Task directions:
Every entry should be reproduced precisely, with each picture left out.

***** Input material *****

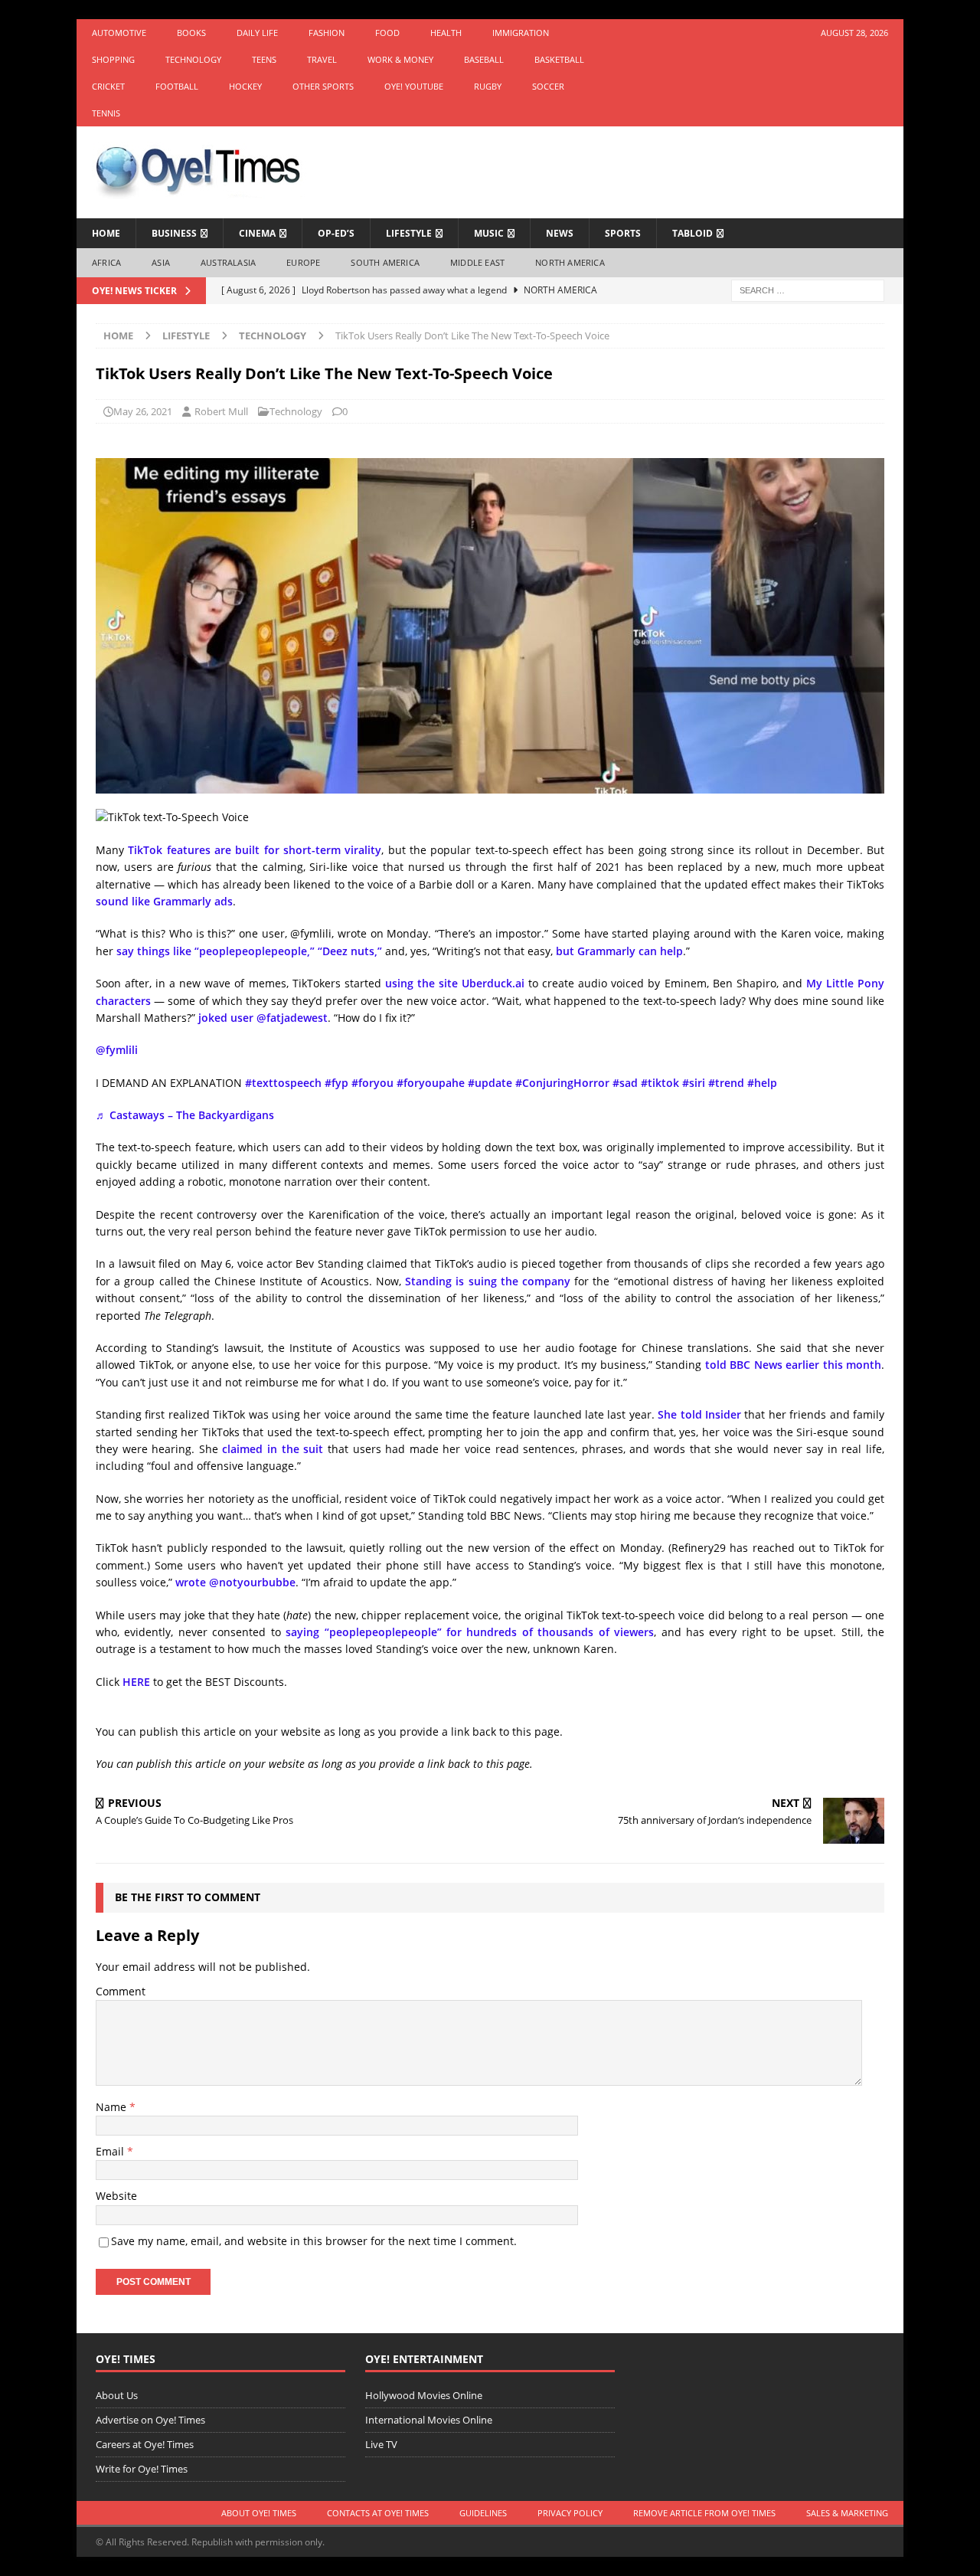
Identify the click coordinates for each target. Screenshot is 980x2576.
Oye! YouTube (413, 86)
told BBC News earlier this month (793, 1364)
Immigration (520, 32)
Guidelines (483, 2513)
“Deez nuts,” (351, 951)
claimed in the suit (272, 1449)
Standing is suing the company (487, 1281)
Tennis (106, 113)
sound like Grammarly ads (164, 901)
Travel (322, 59)
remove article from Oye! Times (704, 2513)
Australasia (228, 262)
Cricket (108, 86)
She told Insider (699, 1414)
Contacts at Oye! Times (378, 2513)
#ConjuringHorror (562, 1082)
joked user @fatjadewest (263, 1017)
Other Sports (323, 86)
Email (111, 2151)
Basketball (559, 59)
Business (174, 233)
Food (387, 32)
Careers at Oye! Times (145, 2444)
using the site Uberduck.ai (454, 983)
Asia (161, 262)
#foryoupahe (431, 1082)
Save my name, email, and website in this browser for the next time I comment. (314, 2241)
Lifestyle (409, 233)
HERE (136, 1681)
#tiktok (660, 1082)
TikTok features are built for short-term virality (254, 850)
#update (490, 1082)
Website (116, 2195)
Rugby (487, 86)
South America (385, 262)
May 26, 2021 (142, 411)
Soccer (548, 86)
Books (191, 32)
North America (570, 262)
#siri (693, 1082)
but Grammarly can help (619, 951)
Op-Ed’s (336, 233)
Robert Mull (221, 411)
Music (489, 233)
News (559, 233)
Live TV (381, 2444)
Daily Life (257, 32)
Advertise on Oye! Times (150, 2420)
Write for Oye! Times (142, 2469)
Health (446, 32)
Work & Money (400, 59)
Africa (106, 262)
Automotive (119, 32)
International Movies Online (428, 2420)
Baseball (484, 59)
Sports (623, 233)
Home (106, 233)
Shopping (113, 59)
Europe (303, 262)
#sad (625, 1082)
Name (112, 2107)
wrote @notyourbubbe (235, 1582)
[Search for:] (807, 289)
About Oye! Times (258, 2513)
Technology (193, 59)
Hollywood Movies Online (423, 2395)
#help (762, 1082)
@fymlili (117, 1050)
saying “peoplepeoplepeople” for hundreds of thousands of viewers (470, 1632)
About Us (117, 2395)
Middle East (477, 262)
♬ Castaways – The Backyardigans (185, 1115)
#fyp (336, 1082)
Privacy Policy (570, 2513)
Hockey (245, 86)
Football (176, 86)
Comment (120, 1991)
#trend (726, 1082)
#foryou (372, 1082)
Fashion (327, 32)
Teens (264, 59)
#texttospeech (283, 1082)
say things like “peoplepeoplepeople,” (215, 951)
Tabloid (692, 233)
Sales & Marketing (847, 2513)
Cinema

*****

Result:
Identify the click coordinates for each target. Screenshot is 980x2576.
Oye! YouTube (413, 86)
told BBC News earlier this month (793, 1364)
Immigration (520, 32)
Guidelines (483, 2513)
“Deez nuts,” (351, 951)
claimed in the suit (272, 1449)
Standing is suing the company (487, 1281)
Tennis (106, 113)
sound like Grammarly ads (164, 901)
Travel (322, 59)
remove article from Oye! Times (704, 2513)
Australasia (228, 262)
Cricket (108, 86)
She told Insider (699, 1414)
Contacts at Oye! Times (378, 2513)
#ConjuringHorror (562, 1082)
joked user @fatjadewest (263, 1017)
Other Sports (323, 86)
Email (111, 2151)
Basketball (559, 59)
Business (174, 233)
Food (387, 32)
Careers at Oye! Times (145, 2444)
using the site Uberduck.ai (454, 983)
Asia (161, 262)
#foryoupahe (431, 1082)
Save my name, email, and website in this browser for the next time I comment. (314, 2241)
Lifestyle (409, 233)
HERE (136, 1681)
#tiktok (660, 1082)
TikTok features are built for short-term virality (254, 850)
#update (490, 1082)
Website (116, 2195)
Rugby (487, 86)
South America (385, 262)
May 26, 2021 (142, 411)
Soccer (548, 86)
Books (191, 32)
North America (570, 262)
#siri (693, 1082)
but Grammarly can help (619, 951)
Op-Ed’s (336, 233)
Robert Mull (221, 411)
Music (489, 233)
News (559, 233)
Live TV (381, 2444)
Daily Life (257, 32)
Advertise on Oye! Times (150, 2420)
Write for Oye! Times (142, 2469)
Health (446, 32)
Work & Money (400, 59)
Africa (106, 262)
Automotive (119, 32)
International Movies Online (428, 2420)
Baseball (484, 59)
Sports (623, 233)
Home (106, 233)
Shopping (113, 59)
Europe (303, 262)
#sad (625, 1082)
Name (112, 2107)
wrote @notyourbubbe (235, 1582)
[Search for:] (807, 289)
About Oye! Times (258, 2513)
Technology (193, 59)
Hollywood Movies Online (423, 2395)
#help (762, 1082)
@fymlili (117, 1050)
saying “peoplepeoplepeople” for hundreds of thousands of viewers (470, 1632)
About Us (117, 2395)
Middle East (477, 262)
♬ Castaways – The Backyardigans (185, 1115)
#fyp (336, 1082)
Privacy Policy (570, 2513)
Hockey (245, 86)
Football (176, 86)
Comment (120, 1991)
#trend (726, 1082)
#foryou (372, 1082)
Fashion (327, 32)
Teens (264, 59)
#texttospeech (283, 1082)
say things like “peoplepeoplepeople,” (215, 951)
Tabloid (692, 233)
Sales & Marketing (847, 2513)
Cinema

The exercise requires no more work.